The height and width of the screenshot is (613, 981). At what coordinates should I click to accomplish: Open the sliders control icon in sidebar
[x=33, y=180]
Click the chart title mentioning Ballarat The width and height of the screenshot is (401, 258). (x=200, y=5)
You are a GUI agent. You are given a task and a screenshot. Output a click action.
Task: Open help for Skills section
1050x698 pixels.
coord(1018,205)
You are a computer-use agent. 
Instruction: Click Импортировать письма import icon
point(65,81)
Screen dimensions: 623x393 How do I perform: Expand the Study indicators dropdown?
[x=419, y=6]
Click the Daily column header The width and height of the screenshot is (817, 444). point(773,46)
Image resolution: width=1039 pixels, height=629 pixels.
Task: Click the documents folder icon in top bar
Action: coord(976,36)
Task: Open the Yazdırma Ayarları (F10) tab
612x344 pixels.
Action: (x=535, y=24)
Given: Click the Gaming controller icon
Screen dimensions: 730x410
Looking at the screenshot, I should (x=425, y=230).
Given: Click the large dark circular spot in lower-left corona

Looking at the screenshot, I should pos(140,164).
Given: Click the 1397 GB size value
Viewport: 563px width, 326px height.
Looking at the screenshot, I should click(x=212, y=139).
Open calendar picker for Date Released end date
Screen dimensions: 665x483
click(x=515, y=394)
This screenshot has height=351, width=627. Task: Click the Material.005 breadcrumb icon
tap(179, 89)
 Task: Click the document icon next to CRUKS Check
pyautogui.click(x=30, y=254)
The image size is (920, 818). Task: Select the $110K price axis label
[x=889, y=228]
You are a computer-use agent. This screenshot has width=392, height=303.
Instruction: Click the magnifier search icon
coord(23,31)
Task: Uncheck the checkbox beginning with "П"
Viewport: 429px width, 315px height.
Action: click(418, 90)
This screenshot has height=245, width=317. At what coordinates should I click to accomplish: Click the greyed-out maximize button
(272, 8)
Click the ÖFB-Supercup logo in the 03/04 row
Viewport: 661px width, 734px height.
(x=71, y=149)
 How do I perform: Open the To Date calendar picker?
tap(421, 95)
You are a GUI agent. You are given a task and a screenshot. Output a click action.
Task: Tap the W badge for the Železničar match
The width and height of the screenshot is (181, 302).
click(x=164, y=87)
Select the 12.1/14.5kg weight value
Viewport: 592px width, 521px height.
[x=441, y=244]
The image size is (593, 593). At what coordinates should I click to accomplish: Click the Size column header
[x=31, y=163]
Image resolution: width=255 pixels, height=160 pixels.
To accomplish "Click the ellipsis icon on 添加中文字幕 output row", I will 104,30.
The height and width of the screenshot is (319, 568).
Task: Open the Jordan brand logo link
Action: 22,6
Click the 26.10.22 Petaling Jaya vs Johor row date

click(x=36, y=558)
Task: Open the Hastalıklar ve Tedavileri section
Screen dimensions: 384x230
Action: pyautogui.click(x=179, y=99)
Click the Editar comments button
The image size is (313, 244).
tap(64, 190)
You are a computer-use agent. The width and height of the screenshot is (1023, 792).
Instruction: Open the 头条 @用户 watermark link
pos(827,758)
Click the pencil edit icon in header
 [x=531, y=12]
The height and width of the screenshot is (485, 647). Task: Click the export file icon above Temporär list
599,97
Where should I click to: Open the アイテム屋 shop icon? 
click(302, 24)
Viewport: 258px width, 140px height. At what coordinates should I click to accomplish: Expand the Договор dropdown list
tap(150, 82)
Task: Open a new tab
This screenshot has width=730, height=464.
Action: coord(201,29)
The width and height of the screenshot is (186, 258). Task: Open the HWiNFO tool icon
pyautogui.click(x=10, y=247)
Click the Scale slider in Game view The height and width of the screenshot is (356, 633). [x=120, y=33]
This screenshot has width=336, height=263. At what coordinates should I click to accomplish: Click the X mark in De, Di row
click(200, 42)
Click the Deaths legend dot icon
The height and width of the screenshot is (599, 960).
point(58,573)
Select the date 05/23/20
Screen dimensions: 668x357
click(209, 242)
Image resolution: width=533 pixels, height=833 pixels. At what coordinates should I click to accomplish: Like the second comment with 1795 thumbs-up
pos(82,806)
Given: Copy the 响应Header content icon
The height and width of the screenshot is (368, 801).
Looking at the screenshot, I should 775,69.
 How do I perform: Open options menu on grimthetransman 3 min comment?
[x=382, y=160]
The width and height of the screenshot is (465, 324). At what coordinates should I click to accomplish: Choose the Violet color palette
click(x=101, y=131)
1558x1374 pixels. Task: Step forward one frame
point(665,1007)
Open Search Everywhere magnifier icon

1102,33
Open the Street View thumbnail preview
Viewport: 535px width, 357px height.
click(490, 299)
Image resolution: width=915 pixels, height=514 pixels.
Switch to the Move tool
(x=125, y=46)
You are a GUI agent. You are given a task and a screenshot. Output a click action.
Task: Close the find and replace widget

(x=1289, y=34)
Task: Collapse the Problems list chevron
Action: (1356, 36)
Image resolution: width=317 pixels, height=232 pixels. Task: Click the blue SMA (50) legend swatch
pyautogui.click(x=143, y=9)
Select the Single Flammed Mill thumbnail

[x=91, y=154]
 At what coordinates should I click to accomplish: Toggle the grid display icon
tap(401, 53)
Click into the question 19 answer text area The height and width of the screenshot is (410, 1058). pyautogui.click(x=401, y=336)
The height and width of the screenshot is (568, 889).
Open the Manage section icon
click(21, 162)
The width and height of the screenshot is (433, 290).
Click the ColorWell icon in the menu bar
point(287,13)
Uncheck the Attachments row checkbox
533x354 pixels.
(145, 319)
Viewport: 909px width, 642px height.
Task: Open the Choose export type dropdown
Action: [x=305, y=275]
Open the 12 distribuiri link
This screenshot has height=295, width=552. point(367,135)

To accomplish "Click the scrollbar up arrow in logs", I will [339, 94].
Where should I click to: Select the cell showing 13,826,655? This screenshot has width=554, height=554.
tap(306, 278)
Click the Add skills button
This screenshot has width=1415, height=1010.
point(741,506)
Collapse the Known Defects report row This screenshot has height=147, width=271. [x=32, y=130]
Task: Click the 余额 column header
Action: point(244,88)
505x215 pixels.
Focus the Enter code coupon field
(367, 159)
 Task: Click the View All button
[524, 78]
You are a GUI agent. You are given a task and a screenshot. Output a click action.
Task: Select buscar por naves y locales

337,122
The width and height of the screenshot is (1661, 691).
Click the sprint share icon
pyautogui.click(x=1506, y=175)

______

Work instructions: Wherever the string "computer" appears in the entries, copy that line.

Solution to this problem:
You are a computer-use agent. 
You are a computer-use agent. This screenshot has width=392, height=303.
You are a computer-use agent. The width and height of the screenshot is (1023, 792).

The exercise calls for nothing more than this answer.